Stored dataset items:
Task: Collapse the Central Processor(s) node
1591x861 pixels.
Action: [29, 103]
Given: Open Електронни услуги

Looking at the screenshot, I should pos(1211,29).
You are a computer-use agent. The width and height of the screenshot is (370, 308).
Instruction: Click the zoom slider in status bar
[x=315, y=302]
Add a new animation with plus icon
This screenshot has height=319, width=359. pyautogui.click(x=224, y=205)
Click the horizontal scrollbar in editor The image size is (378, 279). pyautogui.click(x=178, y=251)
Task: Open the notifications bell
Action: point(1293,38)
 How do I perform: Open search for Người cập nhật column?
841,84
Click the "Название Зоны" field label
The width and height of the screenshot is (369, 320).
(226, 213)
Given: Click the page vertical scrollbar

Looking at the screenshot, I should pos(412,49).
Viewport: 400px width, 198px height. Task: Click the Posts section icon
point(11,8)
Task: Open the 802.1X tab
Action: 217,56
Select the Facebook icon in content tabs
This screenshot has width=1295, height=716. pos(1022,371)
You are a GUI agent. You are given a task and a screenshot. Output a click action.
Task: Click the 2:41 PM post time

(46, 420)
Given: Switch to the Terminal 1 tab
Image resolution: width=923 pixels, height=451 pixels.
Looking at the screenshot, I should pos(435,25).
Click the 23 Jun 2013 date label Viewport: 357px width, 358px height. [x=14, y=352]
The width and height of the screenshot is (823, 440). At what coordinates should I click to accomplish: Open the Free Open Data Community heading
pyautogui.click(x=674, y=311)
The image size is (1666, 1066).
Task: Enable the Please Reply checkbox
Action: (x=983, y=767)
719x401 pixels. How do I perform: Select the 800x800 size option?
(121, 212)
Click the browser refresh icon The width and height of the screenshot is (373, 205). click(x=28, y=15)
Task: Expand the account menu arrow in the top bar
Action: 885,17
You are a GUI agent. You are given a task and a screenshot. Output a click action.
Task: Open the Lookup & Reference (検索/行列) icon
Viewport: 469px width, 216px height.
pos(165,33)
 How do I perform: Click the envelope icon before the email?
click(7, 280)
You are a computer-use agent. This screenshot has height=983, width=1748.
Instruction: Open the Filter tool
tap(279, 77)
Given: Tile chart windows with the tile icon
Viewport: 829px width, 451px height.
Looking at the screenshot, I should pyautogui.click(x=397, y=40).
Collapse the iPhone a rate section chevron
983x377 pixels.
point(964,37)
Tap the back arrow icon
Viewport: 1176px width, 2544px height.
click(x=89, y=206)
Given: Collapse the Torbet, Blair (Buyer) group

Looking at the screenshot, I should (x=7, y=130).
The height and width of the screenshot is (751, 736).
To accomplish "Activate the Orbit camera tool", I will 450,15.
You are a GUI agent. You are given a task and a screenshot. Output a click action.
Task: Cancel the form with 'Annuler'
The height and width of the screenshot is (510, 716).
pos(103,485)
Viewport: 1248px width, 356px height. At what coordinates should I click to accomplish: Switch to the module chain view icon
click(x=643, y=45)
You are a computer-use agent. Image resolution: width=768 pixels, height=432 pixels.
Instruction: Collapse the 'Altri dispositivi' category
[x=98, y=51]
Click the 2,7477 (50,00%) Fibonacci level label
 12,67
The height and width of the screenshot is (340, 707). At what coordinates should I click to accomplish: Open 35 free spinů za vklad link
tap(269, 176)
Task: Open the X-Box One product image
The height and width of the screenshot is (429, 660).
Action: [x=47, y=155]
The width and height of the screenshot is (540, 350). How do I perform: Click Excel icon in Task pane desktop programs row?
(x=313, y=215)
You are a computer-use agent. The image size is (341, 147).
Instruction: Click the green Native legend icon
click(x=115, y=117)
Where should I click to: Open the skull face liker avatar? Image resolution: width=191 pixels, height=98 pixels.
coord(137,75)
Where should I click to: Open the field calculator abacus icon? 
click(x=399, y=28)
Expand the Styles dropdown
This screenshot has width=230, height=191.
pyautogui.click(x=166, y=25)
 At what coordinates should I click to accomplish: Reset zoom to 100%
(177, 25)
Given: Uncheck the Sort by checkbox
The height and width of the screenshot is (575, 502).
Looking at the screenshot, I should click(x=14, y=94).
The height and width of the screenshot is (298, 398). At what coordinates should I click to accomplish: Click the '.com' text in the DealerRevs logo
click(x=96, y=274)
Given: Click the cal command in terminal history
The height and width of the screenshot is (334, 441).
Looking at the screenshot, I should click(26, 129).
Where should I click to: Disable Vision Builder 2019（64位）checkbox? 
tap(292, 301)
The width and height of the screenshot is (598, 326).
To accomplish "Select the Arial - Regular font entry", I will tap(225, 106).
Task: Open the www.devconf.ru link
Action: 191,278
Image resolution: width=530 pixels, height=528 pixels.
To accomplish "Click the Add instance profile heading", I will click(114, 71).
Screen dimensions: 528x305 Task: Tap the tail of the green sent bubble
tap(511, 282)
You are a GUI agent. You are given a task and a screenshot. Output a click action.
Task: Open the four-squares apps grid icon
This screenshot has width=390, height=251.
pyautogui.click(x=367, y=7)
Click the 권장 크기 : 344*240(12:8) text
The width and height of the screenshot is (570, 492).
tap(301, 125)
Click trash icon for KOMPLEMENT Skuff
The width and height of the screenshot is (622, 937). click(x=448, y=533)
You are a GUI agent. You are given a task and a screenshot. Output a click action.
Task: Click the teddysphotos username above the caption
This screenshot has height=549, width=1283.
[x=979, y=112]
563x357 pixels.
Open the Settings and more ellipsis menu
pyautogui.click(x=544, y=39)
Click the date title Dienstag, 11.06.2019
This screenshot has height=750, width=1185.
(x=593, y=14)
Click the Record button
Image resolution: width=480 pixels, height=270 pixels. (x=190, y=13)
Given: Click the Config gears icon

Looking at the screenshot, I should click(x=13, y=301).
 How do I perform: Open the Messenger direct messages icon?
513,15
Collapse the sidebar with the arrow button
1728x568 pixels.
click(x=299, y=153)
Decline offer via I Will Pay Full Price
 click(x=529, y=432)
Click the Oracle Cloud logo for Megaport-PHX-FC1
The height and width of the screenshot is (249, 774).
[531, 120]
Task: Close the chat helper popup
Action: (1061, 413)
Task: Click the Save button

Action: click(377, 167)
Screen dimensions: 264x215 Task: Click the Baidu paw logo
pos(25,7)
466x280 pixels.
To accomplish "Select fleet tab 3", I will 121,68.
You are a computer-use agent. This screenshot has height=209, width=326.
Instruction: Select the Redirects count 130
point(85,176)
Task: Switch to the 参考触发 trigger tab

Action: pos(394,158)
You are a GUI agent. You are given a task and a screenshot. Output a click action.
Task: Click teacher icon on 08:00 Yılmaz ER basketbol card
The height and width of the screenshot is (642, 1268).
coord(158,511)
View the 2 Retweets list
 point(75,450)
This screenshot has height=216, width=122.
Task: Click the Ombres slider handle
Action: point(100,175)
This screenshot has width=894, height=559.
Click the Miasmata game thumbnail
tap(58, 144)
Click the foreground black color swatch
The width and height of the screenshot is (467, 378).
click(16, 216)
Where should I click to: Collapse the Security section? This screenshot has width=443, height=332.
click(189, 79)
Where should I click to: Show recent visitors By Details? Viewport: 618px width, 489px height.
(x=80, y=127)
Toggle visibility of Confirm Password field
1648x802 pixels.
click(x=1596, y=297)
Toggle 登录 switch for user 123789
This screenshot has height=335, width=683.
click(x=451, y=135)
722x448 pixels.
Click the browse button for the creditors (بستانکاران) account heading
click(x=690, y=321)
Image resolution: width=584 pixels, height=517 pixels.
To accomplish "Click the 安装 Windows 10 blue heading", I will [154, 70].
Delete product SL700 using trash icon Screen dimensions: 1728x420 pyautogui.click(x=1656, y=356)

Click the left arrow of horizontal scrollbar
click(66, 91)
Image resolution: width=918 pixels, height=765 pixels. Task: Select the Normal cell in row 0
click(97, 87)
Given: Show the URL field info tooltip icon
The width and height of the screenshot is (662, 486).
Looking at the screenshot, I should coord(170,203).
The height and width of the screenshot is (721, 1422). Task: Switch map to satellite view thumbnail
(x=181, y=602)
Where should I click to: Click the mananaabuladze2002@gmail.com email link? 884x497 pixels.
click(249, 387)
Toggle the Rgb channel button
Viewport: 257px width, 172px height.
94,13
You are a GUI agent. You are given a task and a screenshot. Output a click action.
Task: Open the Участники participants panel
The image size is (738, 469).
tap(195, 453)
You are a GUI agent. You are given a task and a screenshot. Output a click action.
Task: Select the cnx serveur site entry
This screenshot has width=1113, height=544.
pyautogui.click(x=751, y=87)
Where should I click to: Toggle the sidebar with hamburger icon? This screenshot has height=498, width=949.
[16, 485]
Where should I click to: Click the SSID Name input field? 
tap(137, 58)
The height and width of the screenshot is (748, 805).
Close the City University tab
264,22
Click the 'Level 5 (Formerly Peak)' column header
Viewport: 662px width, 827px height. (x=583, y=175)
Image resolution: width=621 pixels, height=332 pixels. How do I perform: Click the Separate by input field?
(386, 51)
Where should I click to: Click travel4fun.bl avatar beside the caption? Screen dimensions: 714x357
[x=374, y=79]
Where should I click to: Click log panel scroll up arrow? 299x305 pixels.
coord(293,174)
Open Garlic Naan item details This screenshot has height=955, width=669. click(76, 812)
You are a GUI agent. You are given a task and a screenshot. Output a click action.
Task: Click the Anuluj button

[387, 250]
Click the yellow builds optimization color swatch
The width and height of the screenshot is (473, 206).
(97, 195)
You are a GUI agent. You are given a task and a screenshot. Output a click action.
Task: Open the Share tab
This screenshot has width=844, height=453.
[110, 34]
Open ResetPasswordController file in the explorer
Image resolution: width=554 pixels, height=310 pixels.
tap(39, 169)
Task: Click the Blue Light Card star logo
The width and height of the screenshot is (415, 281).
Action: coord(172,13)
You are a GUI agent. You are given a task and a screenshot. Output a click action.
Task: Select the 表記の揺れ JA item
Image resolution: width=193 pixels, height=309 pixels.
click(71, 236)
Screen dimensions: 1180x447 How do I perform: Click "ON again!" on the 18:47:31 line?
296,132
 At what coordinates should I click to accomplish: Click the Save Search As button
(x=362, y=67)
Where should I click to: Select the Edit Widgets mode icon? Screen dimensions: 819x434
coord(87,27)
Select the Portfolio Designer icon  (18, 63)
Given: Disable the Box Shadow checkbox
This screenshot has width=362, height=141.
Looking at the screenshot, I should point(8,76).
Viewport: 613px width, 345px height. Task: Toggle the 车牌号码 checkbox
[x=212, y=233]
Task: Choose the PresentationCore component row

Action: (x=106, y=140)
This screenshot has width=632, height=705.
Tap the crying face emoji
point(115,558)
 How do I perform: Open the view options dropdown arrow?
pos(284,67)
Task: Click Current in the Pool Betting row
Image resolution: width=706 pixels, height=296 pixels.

§ **WORK REQUIRED**:
Repeat each line of the data above, exactly as it appears, from the first through the line that contains "You are a computer-use agent. The width".

§ **RESPONSE FOR THIS EXERCISE**:
Task: Collapse the Central Processor(s) node
1591x861 pixels.
Action: [29, 103]
Given: Open Електронни услуги

Looking at the screenshot, I should pos(1211,29).
You are a computer-use agent. The width and height of the screenshot is (370, 308).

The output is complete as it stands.